Collected data:

--- START ---

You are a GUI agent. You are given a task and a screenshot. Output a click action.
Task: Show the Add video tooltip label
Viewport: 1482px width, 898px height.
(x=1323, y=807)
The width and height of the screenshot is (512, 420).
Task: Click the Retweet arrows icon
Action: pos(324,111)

--- END ---

▶ **What you should do**
From the first line to the last, return the data exactly.

▶ **Answer to the problem**
You are a GUI agent. You are given a task and a screenshot. Output a click action.
Task: Show the Add video tooltip label
Viewport: 1482px width, 898px height.
(x=1323, y=807)
The width and height of the screenshot is (512, 420).
Task: Click the Retweet arrows icon
Action: pos(324,111)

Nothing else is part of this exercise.